4 - Vocês já disseram que as eleições de 2018 motivaram vocês a realizar este filme. Podem elaborar um pouco a importância deste filme neste momento histórico? Acreditam que o cinema pode ajudar a lembrar e sensibilizar quem atenua ou até defende a ditadura?

Nós faríamos esse filme de qualquer forma, em algum momento, por que a história do Dermi merecia ser contada e divulgada. Mas sim, realmente as eleições de 2018 aceleraram o nosso processo, na base da raiva e da frustração. Só podemos esperar que o filme faça a diferença para alguém, que as pessoas que assistirem possam se interessar em pesquisar melhor essa época e parar de prestar atenção no que está escrito no Whatsapp. Não temos controle sobre isso, infelizmente. 

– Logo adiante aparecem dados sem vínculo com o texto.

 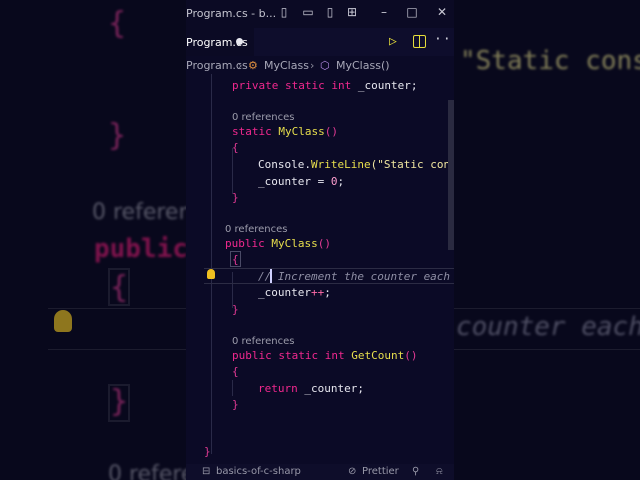 What do you see at coordinates (363, 66) in the screenshot?
I see `breadcrumb-method: MyClass()` at bounding box center [363, 66].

Já nos perguntamos algumas vezes, se alguém que apoia a ditadura ou nega o que aconteceu de fato assistiria ao nosso filme e se isso teria qualquer impacto nas suas opiniões e certezas, mas não temos como saber. De qualquer forma, fazer cultura no Brasil é um ato político. Falar do passado é falar do futuro. Existem centenas de filmes sobre a Ditadura Militar e outras centenas mais ainda precisam ser feitos, porque histórias tão absurdas quanto a vivida por Dermi e sua família aconteceram e ainda estão sendo redescobertas. O importante é que a gente nunca perca o passado de vista. 

 

5 - Por fim, você poderia comentar sobre a obra convidada?

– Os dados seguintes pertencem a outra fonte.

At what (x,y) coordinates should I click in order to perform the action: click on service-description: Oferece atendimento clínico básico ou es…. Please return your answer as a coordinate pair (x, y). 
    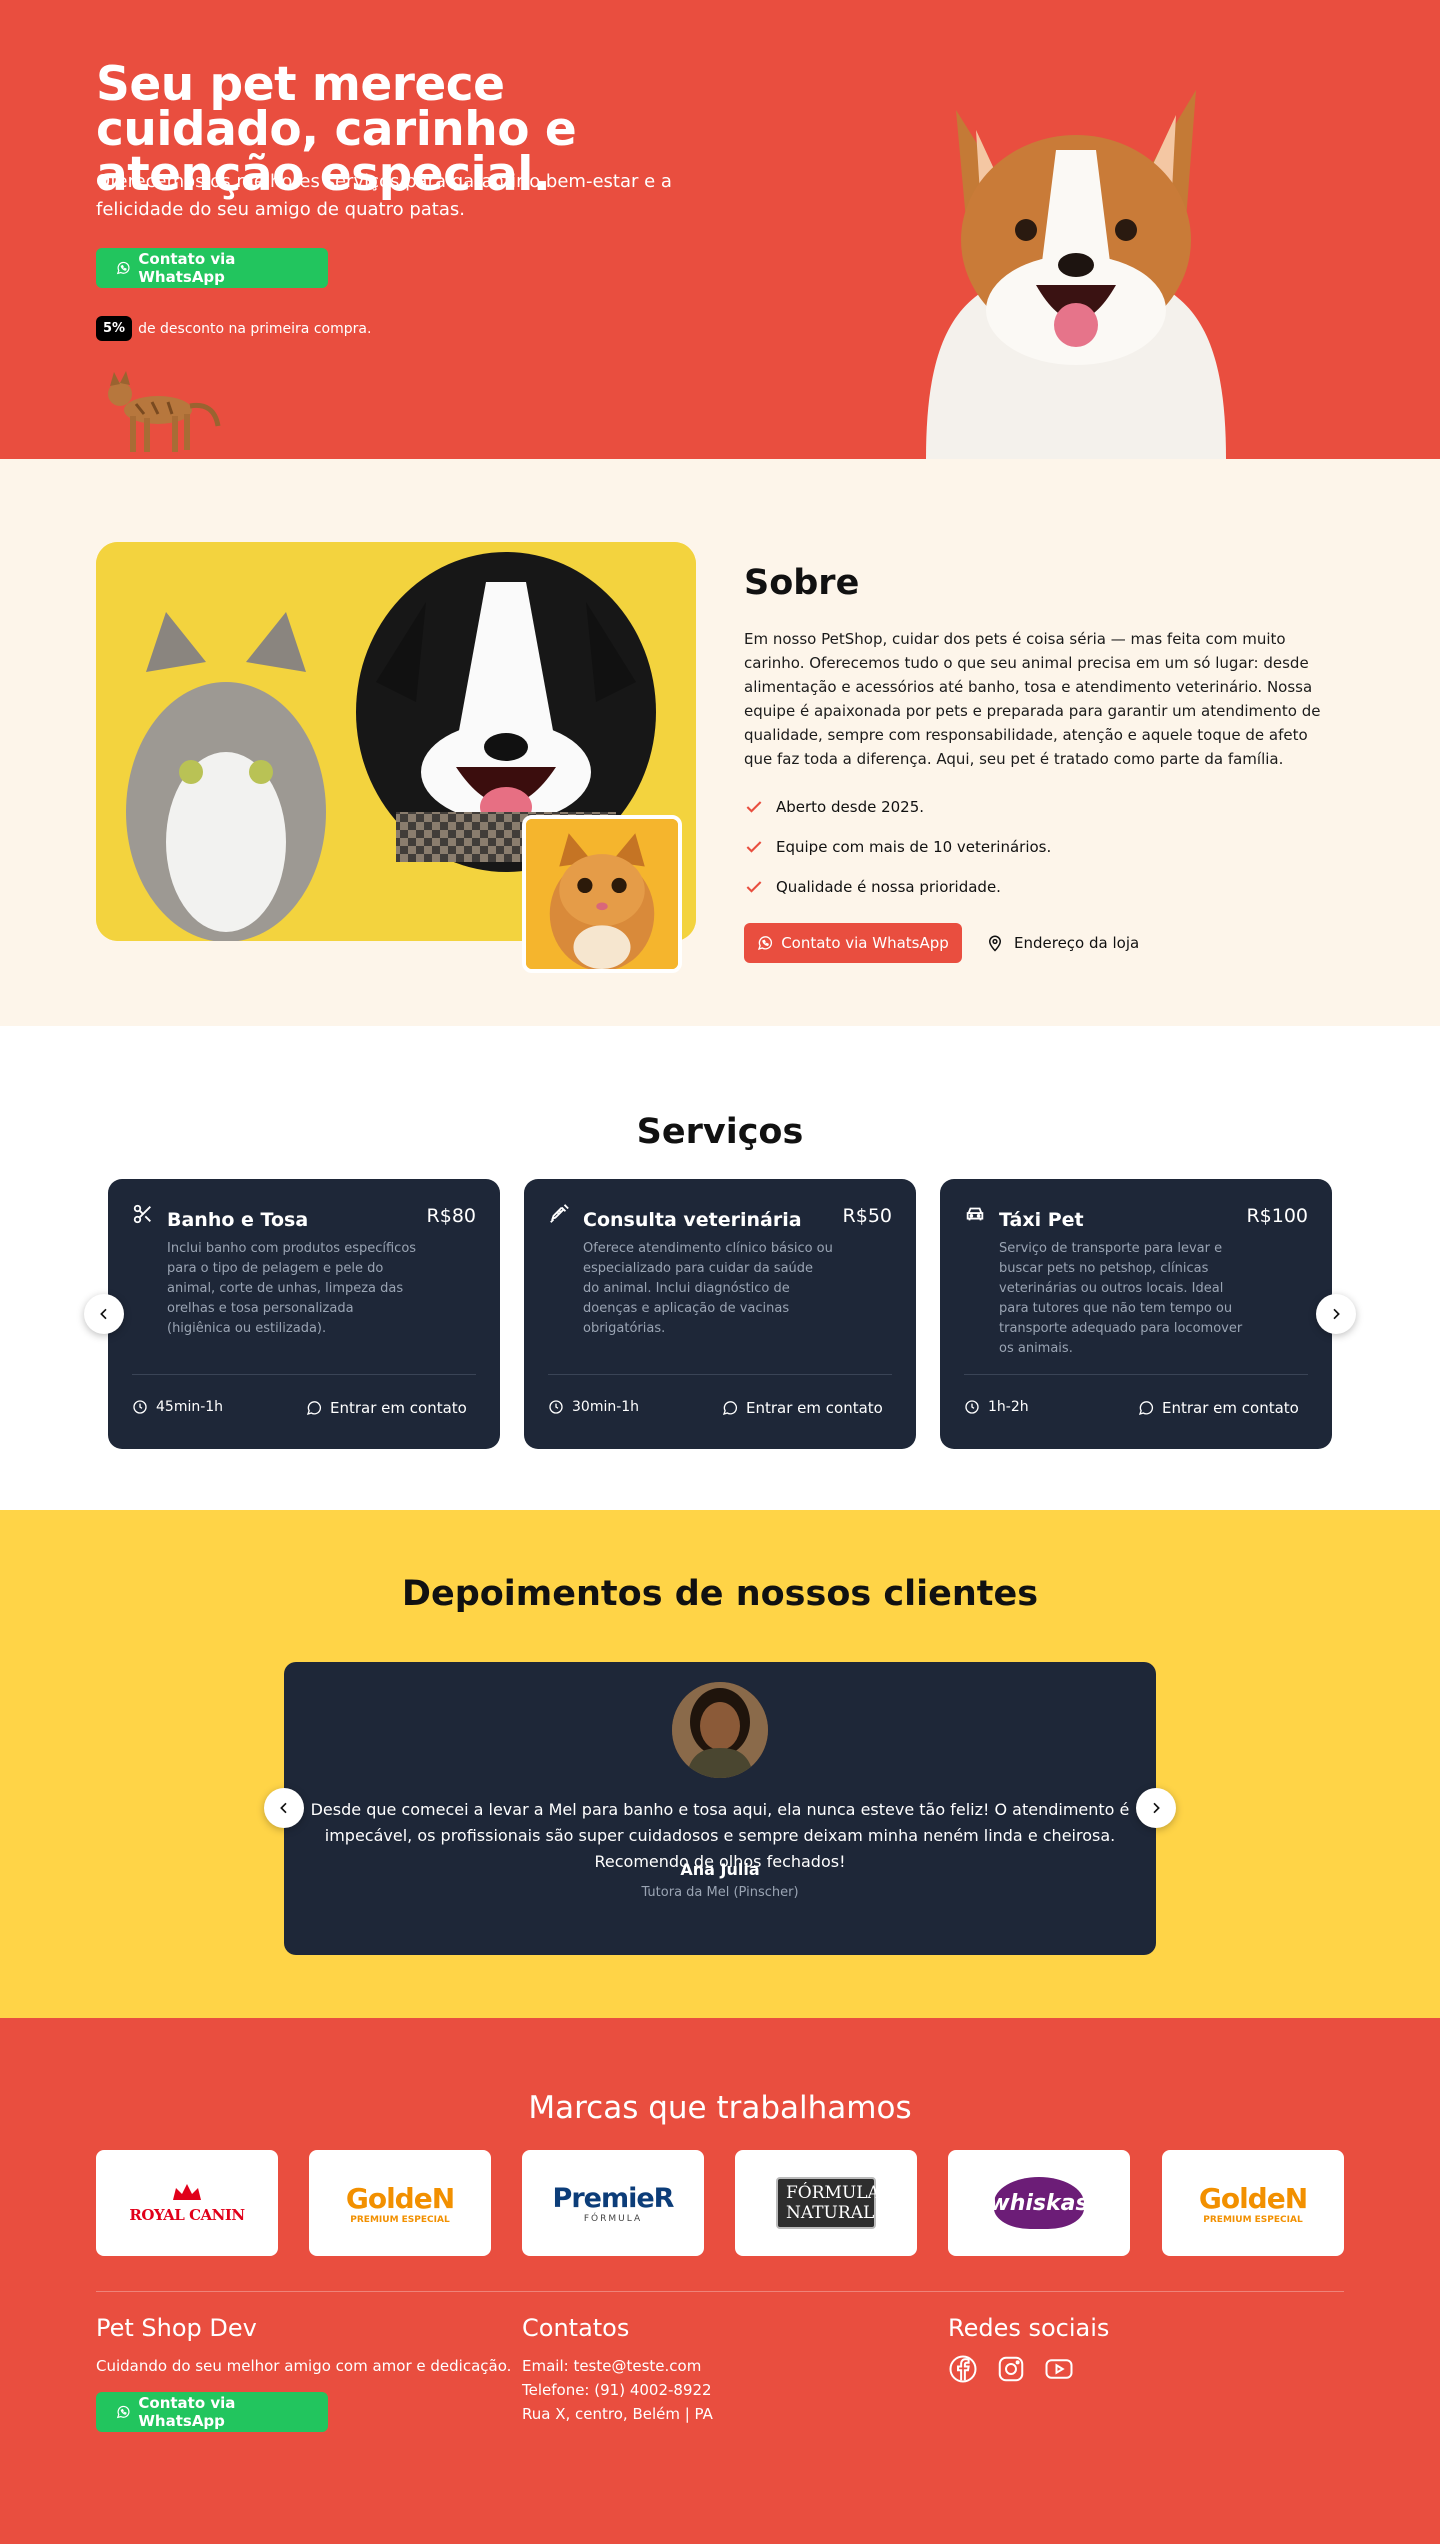
    Looking at the image, I should click on (708, 1288).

Abigail é um poderoso documentário de Valentina Homem e Isabel Penoni, que já esteve na seleção do Cine Esquema Novo e na Quinzena dos Realizadores de Cannes, e não à toa. O documentário, que percorre temas como a "pacificação" de tribos indígenas nos anos 1940 e o renascimento espiritual e social através do Candomblé, conta de forma muito envolvente uma história sobre a importância da preservação de todo tipo de cultura e do arrependimento de quem participou de apagamentos. Esteticamente é um filme que gostamos muito pela maneira que explora, de maneira simples e muito efetiva, imagens de arquivo do passado e imagens do presente em uma casa para criar uma atmosfera desconcertante, guiados por uma afetuosa narração sobre uma pessoa que as realizadoras tiveram a sorte de conhecer, mesmo que por alguns momentos, assim como nós que assistimos o filme.

 

*O 14º Cine Esquema Novo – Arte Audiovisual Brasileira é uma realização da ACENDI – Associação Cine Esquema Novo de Desenvolvimento da Imagem. Projeto realizado com recursos da Lei nº 14.017/2020.